Three (3) new FTZ were officially launched on April 21st, 2015, in Guangdong, Fujian and Tianjin. Similarly as in Shanghai, the Chinese Government shall use these FTZ as laboratories for local reforms, to be further extended to other parts of the country.
All FTZ (i.e. Shanghai, Guangdong, Fujian and Tianjin) share some common characteristics. As such, the negative list (the “Negative List”), which latest version entered in force on May 8th, 2015, applies to both of them. The Negative List outlines the sectors in which foreign investments are restricted. Industries which are not listed therein could in principle be invested under the same conditions as those applying to domestic investors. In addition, within those FTZ, foreign investments triggering national security concerns shall be subject to National Security Review, in compliance with the specific procedure adopted therein (the “Trial Measures”).
Besides some common features, each FTZ will develop its own characteristics.
  • Guangdong FTZ will promote economic integration with Hong Kong and Macau. Covering 116 square kilometres, it should open up the transport, finance and travel industries, in particular to Hong Kong companies and investors. Guangdong FTZ will also encourage Hong Kong service providers to further expend their activities into China.
  • Fujian FTZ will focus on developing economic ties with Taiwan. It covers an area of 118 square kilometres, and should facilitate customs clearance procedures for goods imported from and produced in Taiwan. Fujian FTZ should also foster Taiwanese investments in China, by exempting Taiwanese investors from some restrictions applying to other foreign investors. The area should also faster corporate establishment procedure and should contribute to the development of financial services.

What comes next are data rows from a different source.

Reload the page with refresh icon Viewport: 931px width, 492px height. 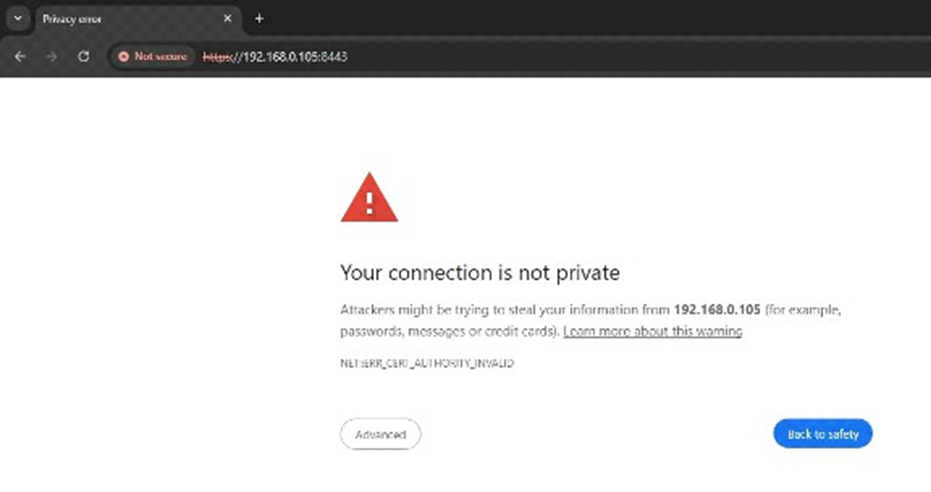84,56
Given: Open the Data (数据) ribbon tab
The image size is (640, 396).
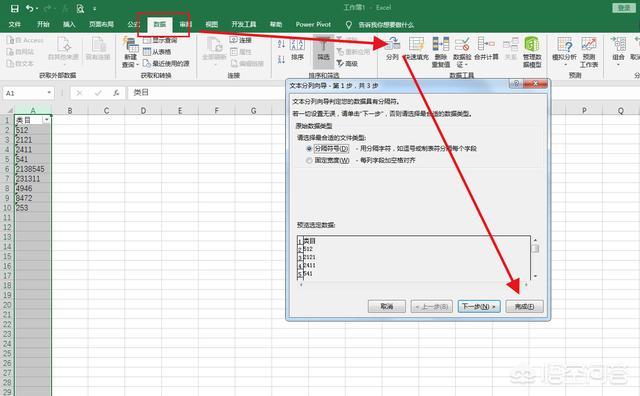Looking at the screenshot, I should (160, 24).
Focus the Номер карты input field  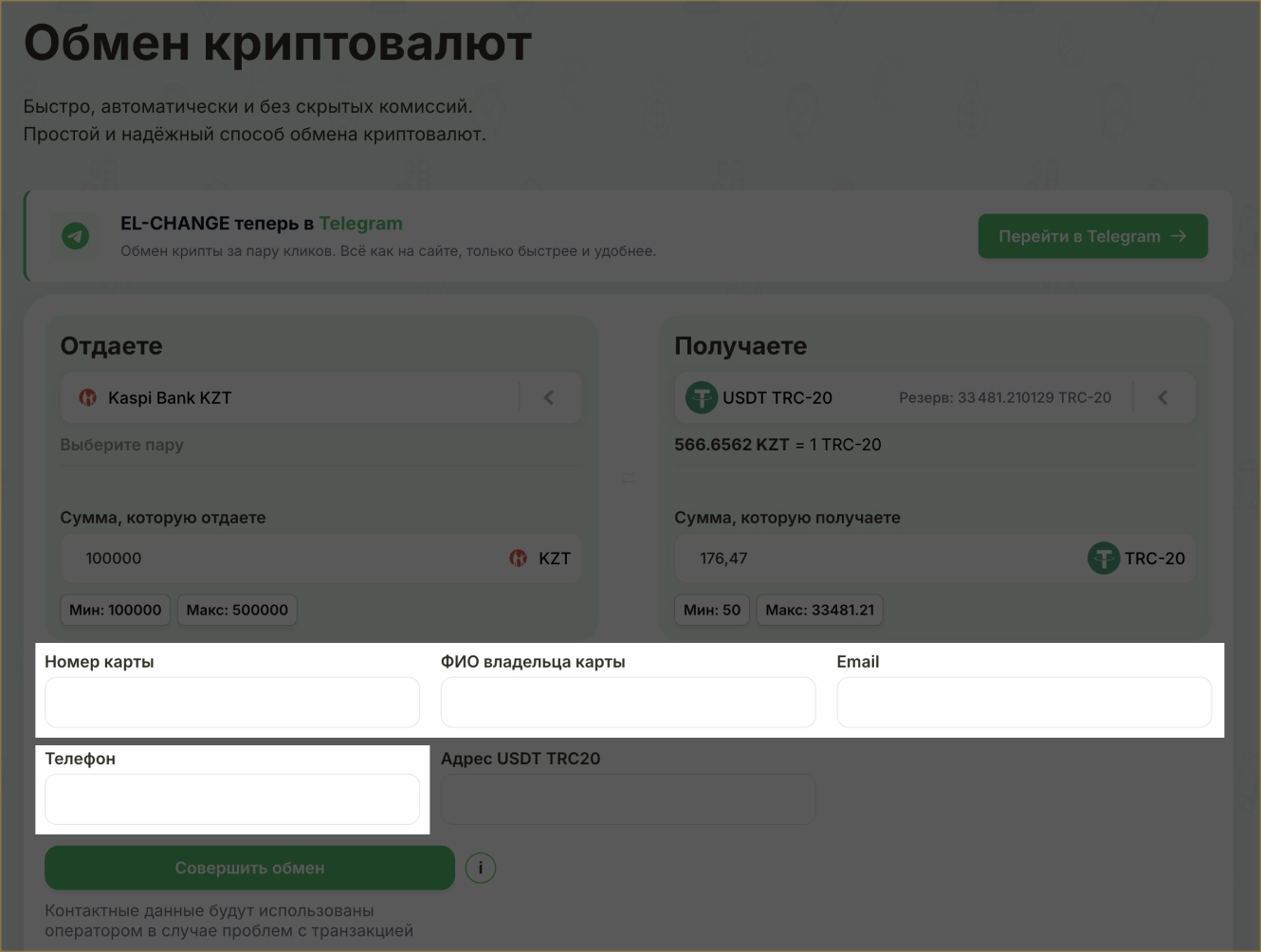tap(232, 703)
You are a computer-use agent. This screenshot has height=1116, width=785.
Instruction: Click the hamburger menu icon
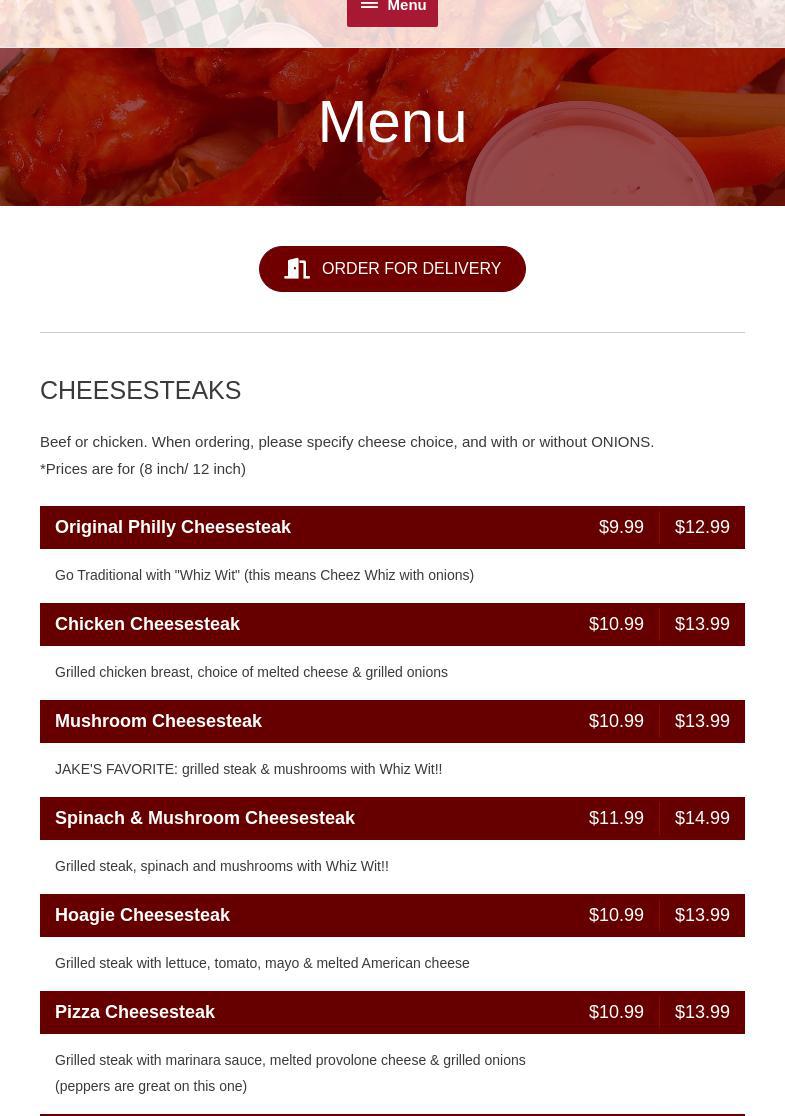pos(369,6)
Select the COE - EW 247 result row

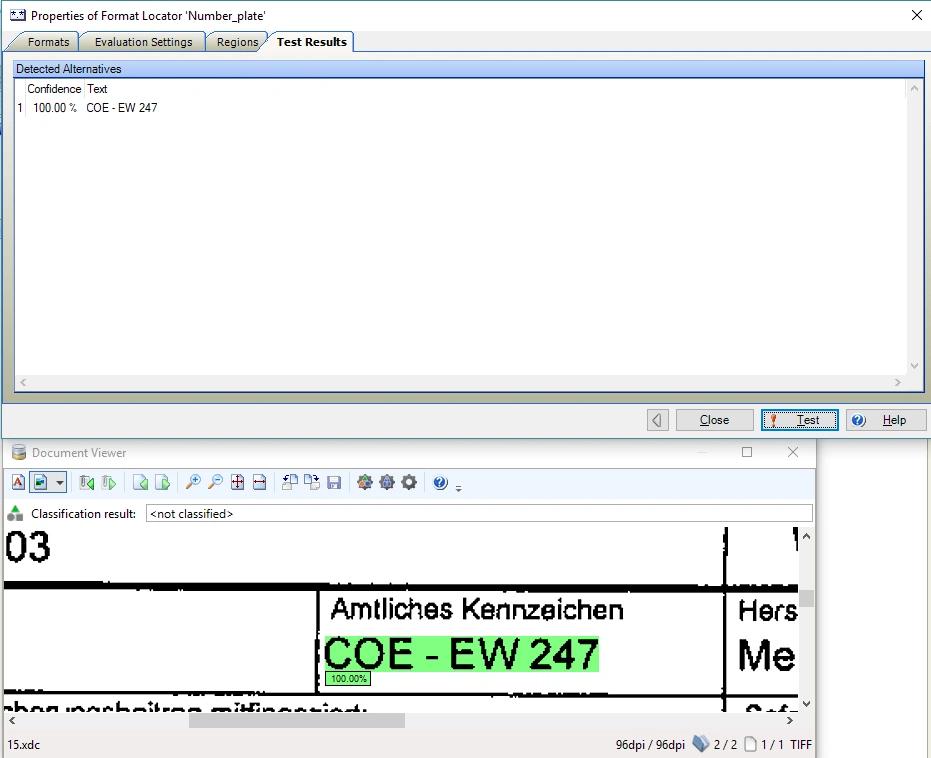pos(121,108)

  • Tianjin FTZ will coordinate economic relations with Beijing, Hebei and South-Korea. It should also enhance a transportation belt between China, Mongolia and Russia. Also called “Jing-Jin-Ji”, from the abbreviations of the localities names (Bei)jing, (Tian)jin, and Ji (commonly referring to Hebei), the zone covers an area of 119 square meters. It will focus on emerging industries, high-technologies, finance and high-end services.